__TASK INSTRUCTIONS__: Write the data below out again, with each line matching the original.

__DATA FOR THIS EXERCISE__:
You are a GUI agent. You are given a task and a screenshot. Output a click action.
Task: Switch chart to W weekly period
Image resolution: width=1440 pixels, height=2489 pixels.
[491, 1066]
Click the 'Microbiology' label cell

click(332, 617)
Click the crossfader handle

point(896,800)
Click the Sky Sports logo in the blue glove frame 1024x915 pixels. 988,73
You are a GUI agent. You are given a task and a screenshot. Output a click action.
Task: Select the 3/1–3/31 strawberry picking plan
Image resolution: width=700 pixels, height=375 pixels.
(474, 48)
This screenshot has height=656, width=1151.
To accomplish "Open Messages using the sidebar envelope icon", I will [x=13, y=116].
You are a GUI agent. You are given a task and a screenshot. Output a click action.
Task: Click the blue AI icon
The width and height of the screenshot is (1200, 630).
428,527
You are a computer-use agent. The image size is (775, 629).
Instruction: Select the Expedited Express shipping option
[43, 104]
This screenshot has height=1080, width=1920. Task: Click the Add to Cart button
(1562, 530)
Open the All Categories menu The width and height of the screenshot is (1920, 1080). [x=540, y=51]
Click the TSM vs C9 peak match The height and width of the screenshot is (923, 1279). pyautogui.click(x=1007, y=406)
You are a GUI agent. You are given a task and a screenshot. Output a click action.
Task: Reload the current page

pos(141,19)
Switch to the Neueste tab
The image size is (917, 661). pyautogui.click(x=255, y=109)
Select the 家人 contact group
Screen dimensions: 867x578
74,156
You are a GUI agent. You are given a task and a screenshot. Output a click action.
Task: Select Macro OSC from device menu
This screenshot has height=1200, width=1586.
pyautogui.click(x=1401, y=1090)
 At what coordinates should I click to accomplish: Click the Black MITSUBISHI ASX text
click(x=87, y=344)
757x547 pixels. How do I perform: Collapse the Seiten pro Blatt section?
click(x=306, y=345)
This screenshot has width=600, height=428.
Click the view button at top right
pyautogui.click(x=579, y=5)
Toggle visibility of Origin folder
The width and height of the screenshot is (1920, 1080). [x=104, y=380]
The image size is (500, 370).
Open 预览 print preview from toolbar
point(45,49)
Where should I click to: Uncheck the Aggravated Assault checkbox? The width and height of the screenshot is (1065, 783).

__RESPONSE__:
You are a GUI agent. You are given a task and a screenshot. Output a click action.
Task: Switch chart to W weekly period
Image resolution: width=1440 pixels, height=2489 pixels.
[491, 1066]
Click the 'Microbiology' label cell

click(332, 617)
Click the crossfader handle

point(896,800)
Click the Sky Sports logo in the blue glove frame 1024x915 pixels. 988,73
You are a GUI agent. You are given a task and a screenshot. Output a click action.
Task: Select the 3/1–3/31 strawberry picking plan
Image resolution: width=700 pixels, height=375 pixels.
(474, 48)
This screenshot has height=656, width=1151.
To accomplish "Open Messages using the sidebar envelope icon", I will [x=13, y=116].
You are a GUI agent. You are given a task and a screenshot. Output a click action.
Task: Click the blue AI icon
The width and height of the screenshot is (1200, 630).
428,527
You are a computer-use agent. The image size is (775, 629).
Instruction: Select the Expedited Express shipping option
[43, 104]
This screenshot has height=1080, width=1920. Task: Click the Add to Cart button
(1562, 530)
Open the All Categories menu The width and height of the screenshot is (1920, 1080). [x=540, y=51]
Click the TSM vs C9 peak match The height and width of the screenshot is (923, 1279). pyautogui.click(x=1007, y=406)
You are a GUI agent. You are given a task and a screenshot. Output a click action.
Task: Reload the current page

pos(141,19)
Switch to the Neueste tab
The image size is (917, 661). pyautogui.click(x=255, y=109)
Select the 家人 contact group
Screen dimensions: 867x578
74,156
You are a GUI agent. You are given a task and a screenshot. Output a click action.
Task: Select Macro OSC from device menu
This screenshot has height=1200, width=1586.
pyautogui.click(x=1401, y=1090)
 At what coordinates should I click to accomplish: Click the Black MITSUBISHI ASX text
click(x=87, y=344)
757x547 pixels. How do I perform: Collapse the Seiten pro Blatt section?
click(x=306, y=345)
This screenshot has width=600, height=428.
Click the view button at top right
pyautogui.click(x=579, y=5)
Toggle visibility of Origin folder
The width and height of the screenshot is (1920, 1080). [x=104, y=380]
The image size is (500, 370).
Open 预览 print preview from toolbar
point(45,49)
Where should I click to: Uncheck the Aggravated Assault checkbox? The width and height of the screenshot is (1065, 783).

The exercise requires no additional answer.